Football players may be tough, but their brains are the same delicate toothpaste as yours and mine. Running full tilt and headfirst into a 250 lb human behemoth who is running headfirst and full tilt straight at you can give you quite a lick. It jostles, swishes and pounds the brains of both players.

These men take these hits for years, sometimes decades, beginning with most of them when they are adolescents. Each hit piles damage on top of previous damage until it becomes a syndrome that progresses on its own.

What is life worth?

More to the point, what are other people’s lives worth?

The young men who sign these contracts are conditioned by training and temperament to take stupid risks with themselves. But it doesn’t track that we should find watching them damage themselves entertaining.

I don’t believe that we we do. I don’t believe that’s why people watch football at all.

Football is high drama. It’s got intensity, violence, struggle and skill all wrapped up in one package. In a good game, you don’t know how it’s going to come down until the last second on the clock expires. I think that the dramatic quality is what keeps people wrapped up in these games, not the sound of men bashing their heads against one another. The drama of football is why people spend their weekends fixated on their televisions, watching the play. I don’t think they watch to see people damaged for life.
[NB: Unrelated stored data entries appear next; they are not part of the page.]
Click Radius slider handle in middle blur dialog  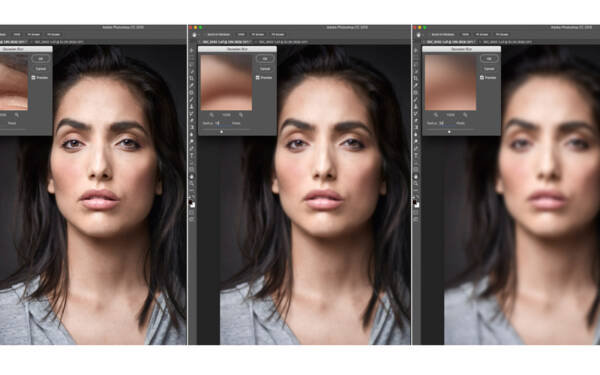coord(222,132)
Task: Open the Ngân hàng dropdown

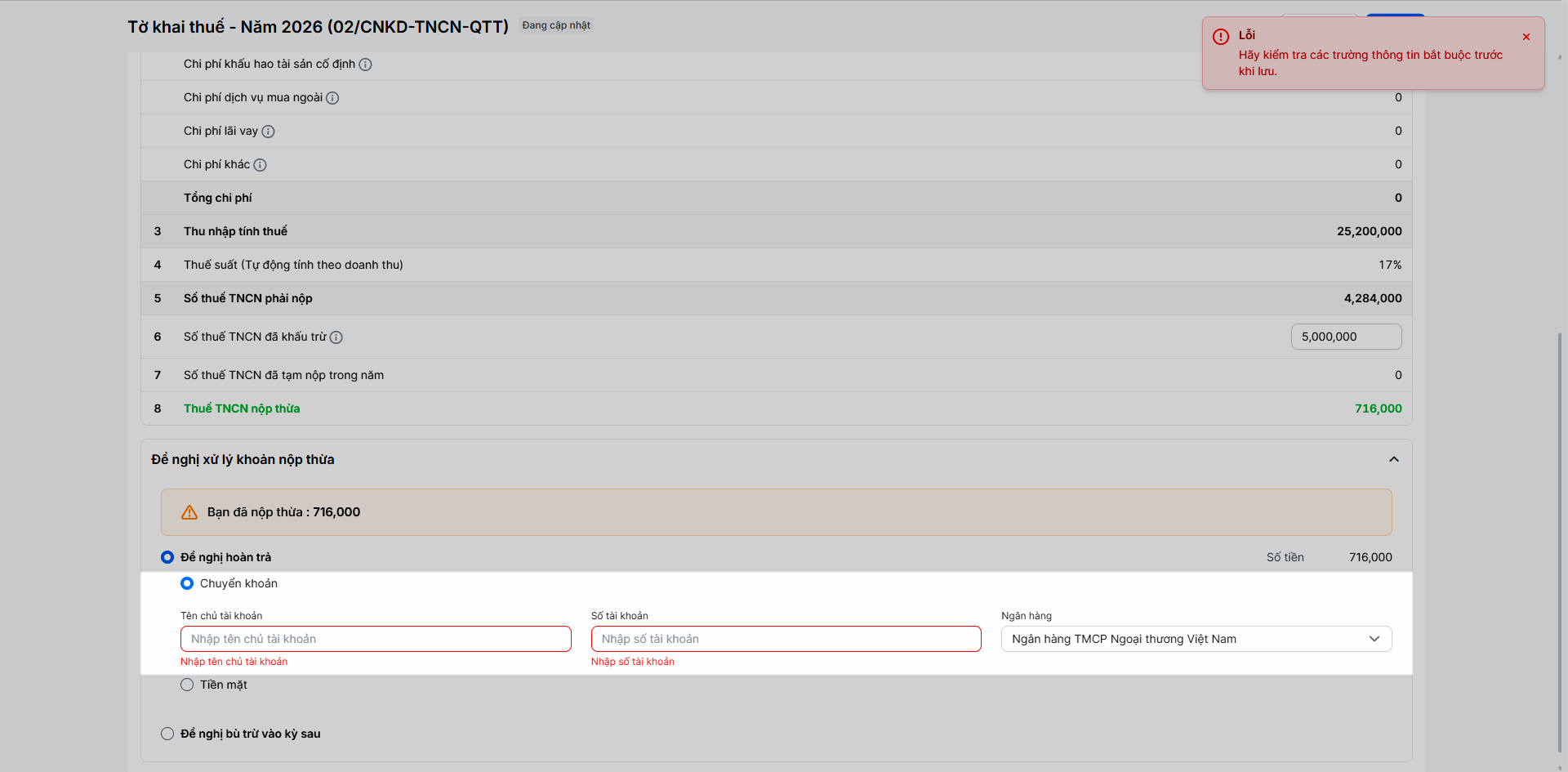Action: 1196,639
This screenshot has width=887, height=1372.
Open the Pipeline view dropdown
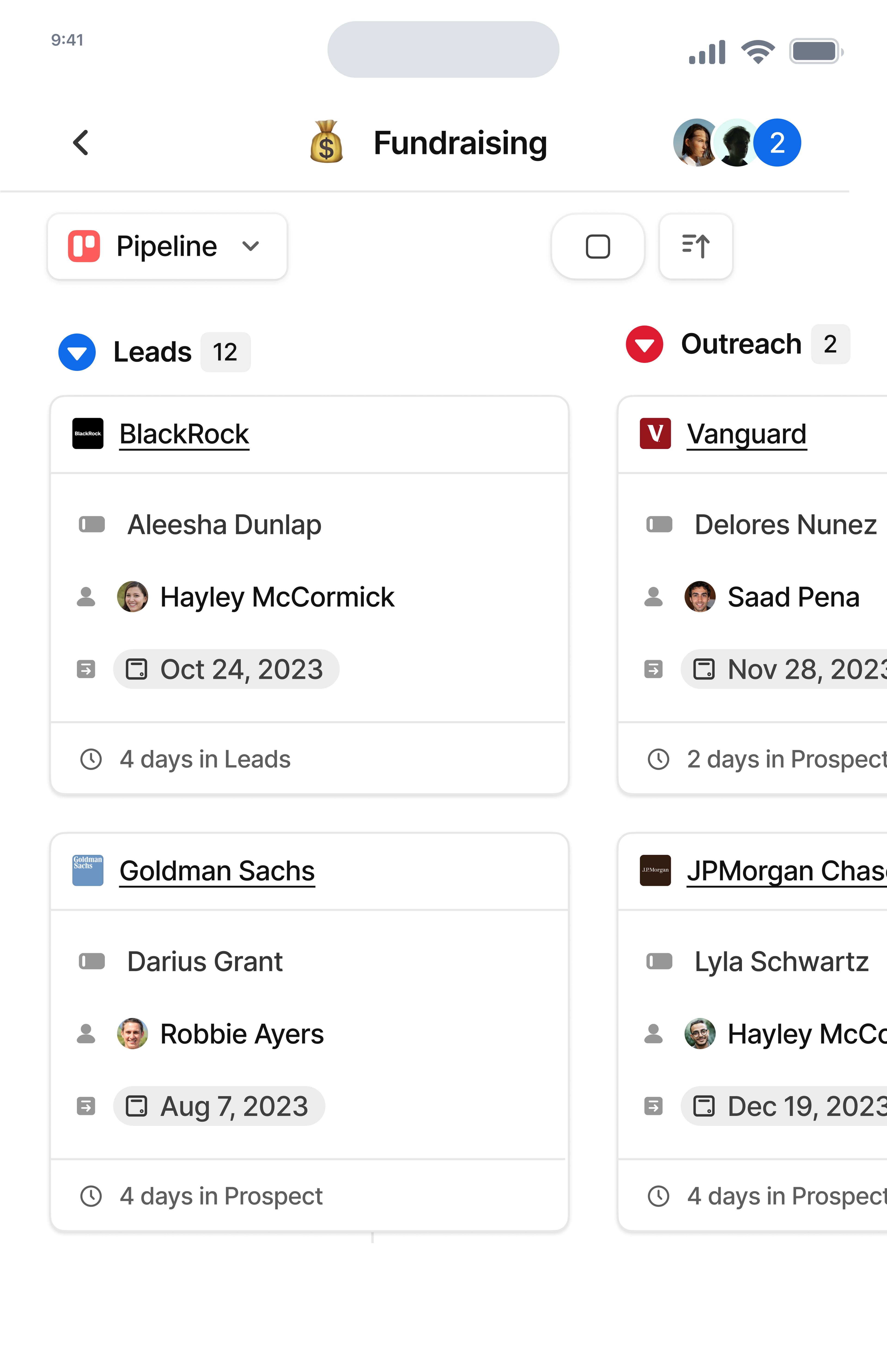pyautogui.click(x=167, y=247)
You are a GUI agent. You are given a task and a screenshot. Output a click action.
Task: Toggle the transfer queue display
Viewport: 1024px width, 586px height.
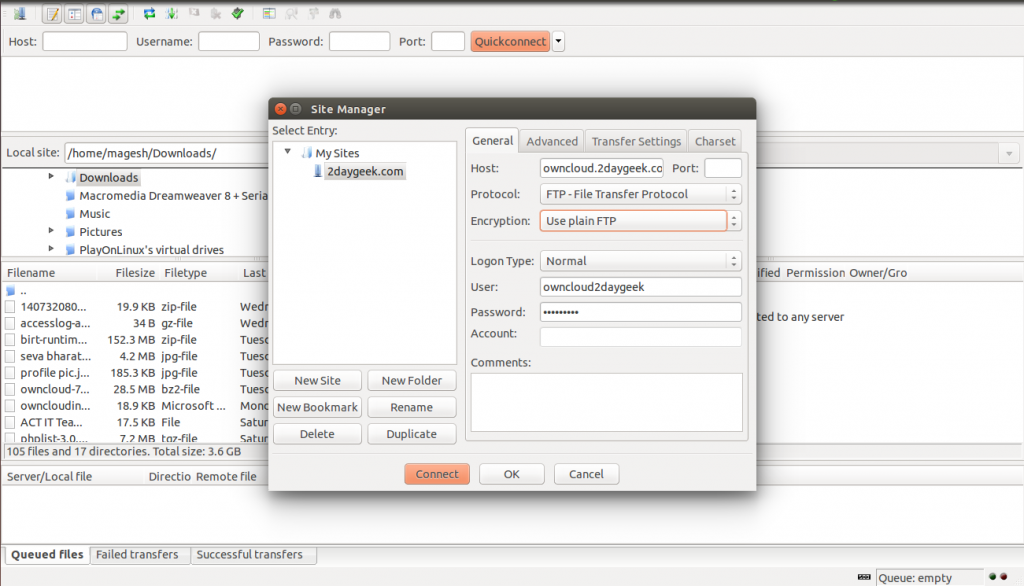pos(118,14)
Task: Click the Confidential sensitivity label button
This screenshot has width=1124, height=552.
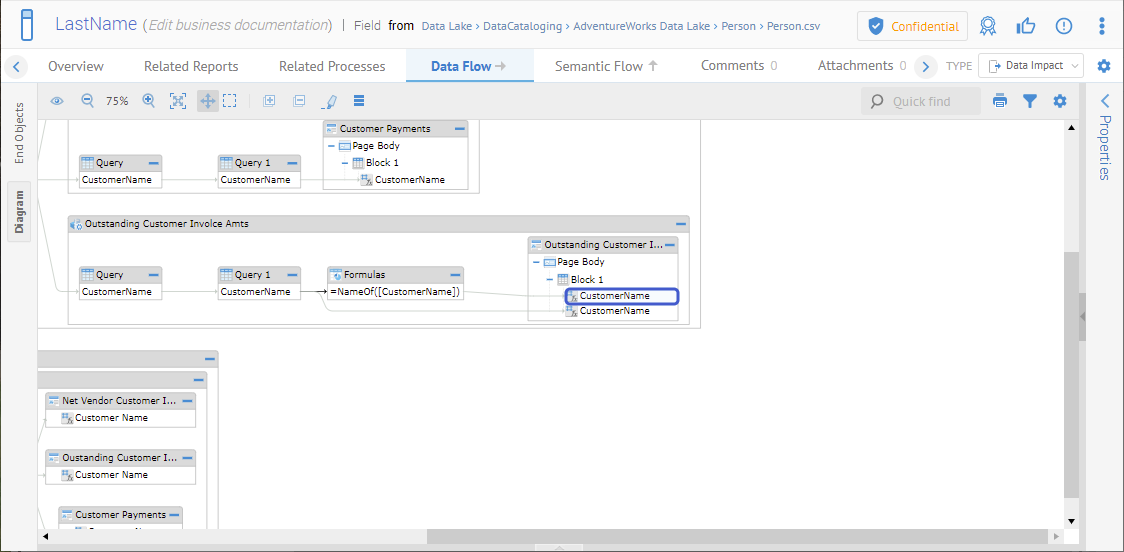Action: coord(913,26)
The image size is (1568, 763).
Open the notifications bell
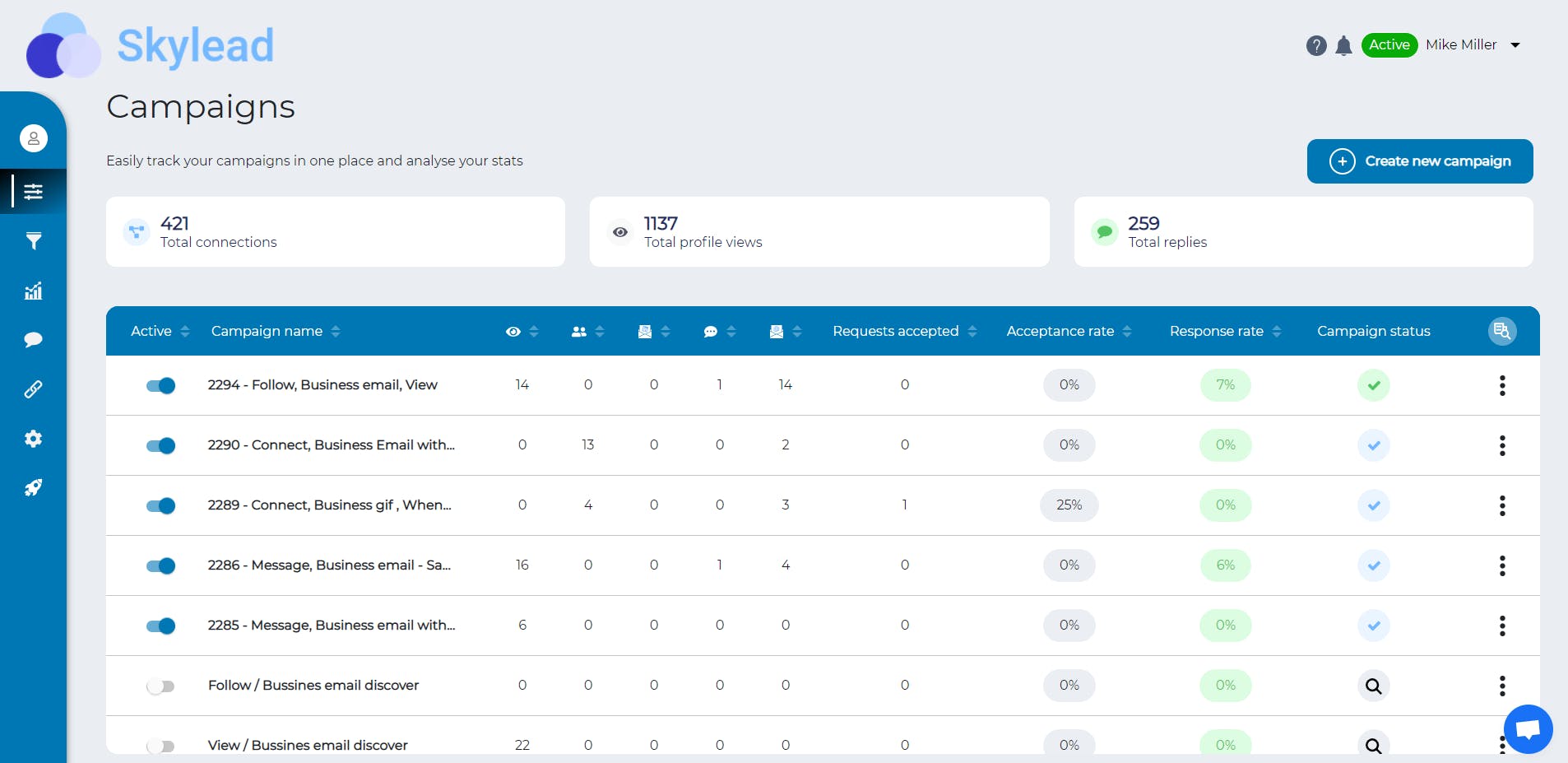(x=1343, y=45)
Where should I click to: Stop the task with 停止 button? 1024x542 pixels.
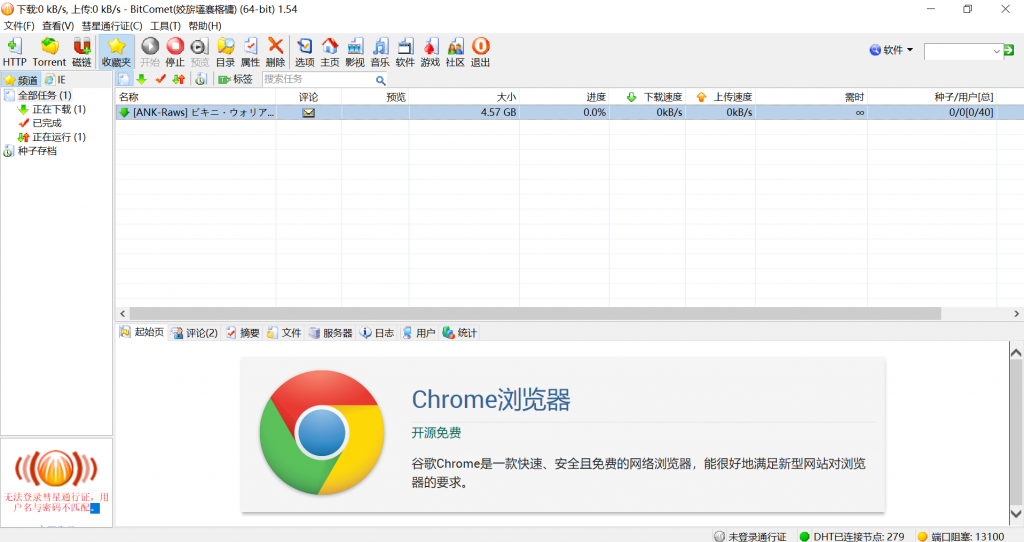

We invest ourselves emotionally in these teams. We enjoy rehashing the plays at work the next day. We also enjoy taking vicarious pleasure in the brute force that the men who play can bring to bear. These guys exhibit the height of male physicality and power. They are examples of what testosterone can do.

Football is a blood sport. But it’s not a death sport. Nobody has to die for our entertainment. Not on the field and not ten years later of a suicide due to the traumatized and diseased brain of an athlete whose walk off the field was cut short by what the play did to him.

When people lose their cognitive abilities at young ages, when they stumble and slur their words and don’t recognize their children, the price of our entertainment is too high. It’s not a question of whether young men are wise enough not to sign. It’s a question of whether or not we are responsible enough not to watch.

I’m not suggesting that you give up football. What I am suggesting is that you write the NFL and let them know that player safety has to be part of the sport for it to be a sport.

Big money is the fuel that powers this engine, and that big money comes from all of us, sitting on our sofas and providing the audiences. We have the power. Let’s use it.

You can write the NFL here.

 

This is a link to a YouTube video of an ABC News report about this issue and an excerpt of an NBC News article about it.

http://youtu.be/jCuGNEZBTm4

By JIM AVILA (@JimAvilaABC) , LAUREN PEARLE and RUSSELL GOLDMAN (@GoldmanRussell)

Jan. 10, 2013

A team of scientists who analyzed the brain tissue of renowned NFL linebacker Junior Seau after his suicide last year have concluded the football player suffered a debilitating brain disease likely caused by two decades worth of hits to the head, researchers and his family exclusively told ABC News and ESPN.

In May, Seau, 43 — football’s monster in the middle, a perennial all-star and defensive icon in the 1990s whose passionate hits made him a dominant figure in the NFL — shot himself in the chest at his home in Oceanside, Calif., leaving behind four children and many unanswered questions.

Seau’s family donated his brain to neuroscientists at the National Institutes for Health who are conducting ongoing research on traumatic brain injury and football players.

A team of independent researchers who did not know they were studying Seau’s brain all concluded he suffered from chronic traumatic encephalopathy (CTE), a degenerative disease typically caused by multiple hits to the head.

“What was found in Junior Seau’s brain was cellular changes consistent with CTE,” said Dr. Russell Lonser, chairman of the Department of Neurological Surgery at Ohio State University, who led the study of Seau’s brain while he was at NIH.

Patients with CTE, which can only be diagnosed after death, display symptoms “such as impulsivity, forgetfulness, depression, [and] sometimes suicidal ideation,” Lonser said.